Solveig Olafsdottir in Harare
As the world marked World Water Day on 22 March, the countries of Southern Africa were bracing themselves for possible floods. The International Federation’s regional delegation, which is based in Harare, remains on red alert as the level of the Zambezi River continues to rise.
The Zambezi originates in the highlands of Angola and Zambia, from where it flows into Namibia’s Caprivi Strip, through the borders between Botswana, Zambia and Zimbabwe, before reaching Mozambique where it finally spills into the Indian Ocean.
Floods have already been reported in Sofala district in Mozambique, where Red Cross volunteers are on 24-hour stand-by, ready to assist if the main rivers burst their banks again.

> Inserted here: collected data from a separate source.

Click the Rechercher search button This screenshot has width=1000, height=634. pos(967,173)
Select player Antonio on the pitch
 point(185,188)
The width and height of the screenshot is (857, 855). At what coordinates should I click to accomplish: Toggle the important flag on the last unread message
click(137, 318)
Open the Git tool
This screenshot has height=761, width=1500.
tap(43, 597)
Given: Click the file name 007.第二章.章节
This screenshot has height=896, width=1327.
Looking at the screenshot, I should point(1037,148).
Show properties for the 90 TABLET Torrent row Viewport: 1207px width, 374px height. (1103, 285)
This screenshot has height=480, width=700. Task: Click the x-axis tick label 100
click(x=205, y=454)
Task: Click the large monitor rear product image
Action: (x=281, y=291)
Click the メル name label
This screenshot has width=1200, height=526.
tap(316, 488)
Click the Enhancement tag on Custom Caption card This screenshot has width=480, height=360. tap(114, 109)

The northeast and southeast areas of Zimbabwe have been placed under flood alert, and the Botswana Red Cross has sent out an assessment team to monitor the situation in the north of the country, by the borders with Namibia.
The greatest concern is in the Caprivi Strip in Namibia, where the water level has reached over five metres and continues to rise 13-15 centimetres per day, according to authorities at the Hydrology division of the Ministry of Agriculture, Water and Rural Development. The current level is more than 1.5 metres higher than at the same time last year, when the Zambezi burst its banks, causing serious flooding.
The Namibian Red Cross has been monitoring the situation for weeks and is ready to intervene, as it did last year when some 8,700 flood victims received assistance from the Red Cross.
Emergency response is an essential part of the water and sanitation programme in the region, be it in flood or drought situation, as thousands of people are threatened yearly by waterborne diseases such as malaria, cholera and diarrhoea.
“The Federation has developed a strong capacity in responding to emergencies,” said William Corkill, the Federation’s regional water and sanitation delegate in Harare.
Corkill underscored that although responding to emergencies was still very much part of the Federation’s business, the regional delegation was putting increased emphasis on developmental approach to water and sanitation.
“It is a vital part of the Red Cross’ role to ensure that vulnerable communities have access to safe water supplies, and are exposed to regular hygiene and sanitation promotion,” said Corkill.
“With its network of volunteers working at the grassroots level, the Federation is uniquely placed to reach these communities and ensure that water supplies are sustainable by involving and training the local population as a part of our programme,” he adds.
By using this approach, the regional delegation together with the National Red Cross Societies in Southern Africa, is contributing to the Federation’s commitment to assist developing countries to reach the UN Millennium Development Goal, which seeks to halve by 2015 the proportion of people without sustainable access to safe drinking water and basic sanitation.
The lack of access to proper water and sanitation facilities has exacerbated the HIV/AIDS pandemic in Southern Africa, since the risk of communicable diseases spreading as a result of the consumption of polluted water is all the greater.
The danger of such diseases spreading from one person to another in homes where at least one person lives with HIV has become more and more evident to the Red Cross, and in order to provide more holistic care for the most vulnerable communities in the region, the Red Cross Societies in Southern Africa have decided to further integrate the water and sanitation and HIV/AIDS home-based care programmes.
The focus of the home-based care programme has primarily been on the care of the client, but by adding water and sanitation and the promotion of health education, the Red Cross is ensuring that the environment of people living with HIV/AIDS and their families is also safe.